On the heels of indie dev community’s collective hand-wringing over the commoditization of iOS app development (well-summarized in Marco Arment’s App Rot post), I thought I’d strike a different tone.
This is a good thing.
Understanding why requires a bit of background: in 2003 I started Mesa Dynamics, and began to release shareware for the Mac. My titles were varied, but I had the good fortune of finding niches that allowed me to earn a respectable income. Not that I could really live off my sales— I had to supplement my earnings with consulting work—but in the 10 year lifespan of the business I probably sold about $250K worth of licenses.
The best part of being an indie dev though, was the independence. Working by myself on my own ideas was amazingly liberating. I could spend hours tweaking a few pixels. Or days implementing a feature that nobody had asked for.
In hindsight it was a lonely affair, but I could do anything I wanted. I could be productive. Or not. I could reply to a customer. Or not. I could spend a whole day designing logos.
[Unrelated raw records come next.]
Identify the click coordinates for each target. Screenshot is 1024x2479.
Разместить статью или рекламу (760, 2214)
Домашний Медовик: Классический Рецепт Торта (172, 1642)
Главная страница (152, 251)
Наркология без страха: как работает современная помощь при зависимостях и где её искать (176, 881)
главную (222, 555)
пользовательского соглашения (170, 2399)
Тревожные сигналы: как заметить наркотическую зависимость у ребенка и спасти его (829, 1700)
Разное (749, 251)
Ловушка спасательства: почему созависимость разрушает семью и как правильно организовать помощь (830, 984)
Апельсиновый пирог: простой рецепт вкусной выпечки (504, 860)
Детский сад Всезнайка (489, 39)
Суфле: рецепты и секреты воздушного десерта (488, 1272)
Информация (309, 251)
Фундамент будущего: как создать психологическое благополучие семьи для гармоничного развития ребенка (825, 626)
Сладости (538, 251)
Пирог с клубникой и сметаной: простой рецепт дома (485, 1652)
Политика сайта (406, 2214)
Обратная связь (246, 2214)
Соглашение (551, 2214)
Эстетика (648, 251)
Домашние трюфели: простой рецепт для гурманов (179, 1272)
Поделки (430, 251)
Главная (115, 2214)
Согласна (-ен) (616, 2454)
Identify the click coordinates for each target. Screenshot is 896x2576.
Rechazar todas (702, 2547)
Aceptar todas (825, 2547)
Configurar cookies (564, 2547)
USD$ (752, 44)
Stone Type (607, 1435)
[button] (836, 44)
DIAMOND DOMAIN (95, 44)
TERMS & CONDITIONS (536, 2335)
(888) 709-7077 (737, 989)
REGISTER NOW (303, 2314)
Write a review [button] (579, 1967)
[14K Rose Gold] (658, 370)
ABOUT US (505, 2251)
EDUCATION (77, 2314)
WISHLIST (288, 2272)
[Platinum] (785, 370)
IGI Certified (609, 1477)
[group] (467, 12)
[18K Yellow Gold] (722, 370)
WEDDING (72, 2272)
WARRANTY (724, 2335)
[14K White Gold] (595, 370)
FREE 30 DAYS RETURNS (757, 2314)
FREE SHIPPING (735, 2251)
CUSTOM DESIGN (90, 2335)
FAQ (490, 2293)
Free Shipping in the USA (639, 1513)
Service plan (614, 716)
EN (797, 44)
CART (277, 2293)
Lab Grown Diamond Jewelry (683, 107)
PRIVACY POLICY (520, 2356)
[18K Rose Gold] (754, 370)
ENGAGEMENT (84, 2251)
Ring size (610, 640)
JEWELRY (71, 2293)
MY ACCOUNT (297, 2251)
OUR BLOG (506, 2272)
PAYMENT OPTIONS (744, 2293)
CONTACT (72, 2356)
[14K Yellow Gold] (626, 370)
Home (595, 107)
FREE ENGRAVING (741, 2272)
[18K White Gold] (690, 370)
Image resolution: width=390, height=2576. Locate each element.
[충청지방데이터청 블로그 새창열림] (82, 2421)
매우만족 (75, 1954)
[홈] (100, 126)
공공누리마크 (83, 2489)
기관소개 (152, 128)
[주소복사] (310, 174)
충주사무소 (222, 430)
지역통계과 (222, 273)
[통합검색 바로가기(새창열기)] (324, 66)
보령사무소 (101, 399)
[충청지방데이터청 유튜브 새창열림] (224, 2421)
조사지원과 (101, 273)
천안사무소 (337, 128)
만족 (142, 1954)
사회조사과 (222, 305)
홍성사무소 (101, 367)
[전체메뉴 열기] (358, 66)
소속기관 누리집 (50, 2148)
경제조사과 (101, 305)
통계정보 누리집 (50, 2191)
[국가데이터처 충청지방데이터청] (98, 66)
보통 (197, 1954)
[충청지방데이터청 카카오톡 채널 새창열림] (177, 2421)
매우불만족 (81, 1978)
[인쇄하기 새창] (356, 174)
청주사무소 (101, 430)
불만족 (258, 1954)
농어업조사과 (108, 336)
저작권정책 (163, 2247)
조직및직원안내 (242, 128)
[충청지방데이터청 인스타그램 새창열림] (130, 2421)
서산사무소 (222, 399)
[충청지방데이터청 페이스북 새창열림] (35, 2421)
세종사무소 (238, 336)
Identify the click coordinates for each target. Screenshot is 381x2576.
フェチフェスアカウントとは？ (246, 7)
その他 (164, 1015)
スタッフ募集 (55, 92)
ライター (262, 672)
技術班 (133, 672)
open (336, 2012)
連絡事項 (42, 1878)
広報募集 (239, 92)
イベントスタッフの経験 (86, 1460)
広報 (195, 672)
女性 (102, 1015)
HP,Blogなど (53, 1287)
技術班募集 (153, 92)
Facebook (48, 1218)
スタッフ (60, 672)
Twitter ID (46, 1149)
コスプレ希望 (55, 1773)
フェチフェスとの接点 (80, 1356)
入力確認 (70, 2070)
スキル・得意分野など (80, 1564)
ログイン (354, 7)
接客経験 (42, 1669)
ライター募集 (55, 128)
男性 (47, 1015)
Or not.
And as long as customers paid their shareware fees I could excuse my tangential lapses of focus on “running a business.”
But I wasn’t running a business.
I was being self-indulgent.
And what turned me around, what brought my salvation—which I admit only happened because of my foray into indie development—was to join a startup: a small company purchased one of my titles and I came aboard as CTO.
Only in working with others, where my responsibility was not just to revel in my own whims, but to execute on a roadmap alongside my teammates; only in raising money from investors, where my responsibility was not just to sell some licenses to buy a new development machine, but to build a viable business; only in these things could I prove to myself that I could imagine, build and put product in the hands of millions of users.
Now maybe you aren’t like me. Maybe you are a most disciplined and most efficiently productive indie dev.
But even so, let’s face it, the only thing that has changed recently is that iOS development is no longer a viable option for a lifestyle business.
Your talent, your creativity, your passion for building great software has enormous value.
And that’s why this is a good thing.
This is a huge opportunity for you. An opportunity to meet people, to find a partner, to build a team, to pitch your ideas, to look for funding.
You have a chance to show the world you can start a real business.
Trust me. There are thousands upon thousands of startups that don’t have your skills. And you have a finely honed edge.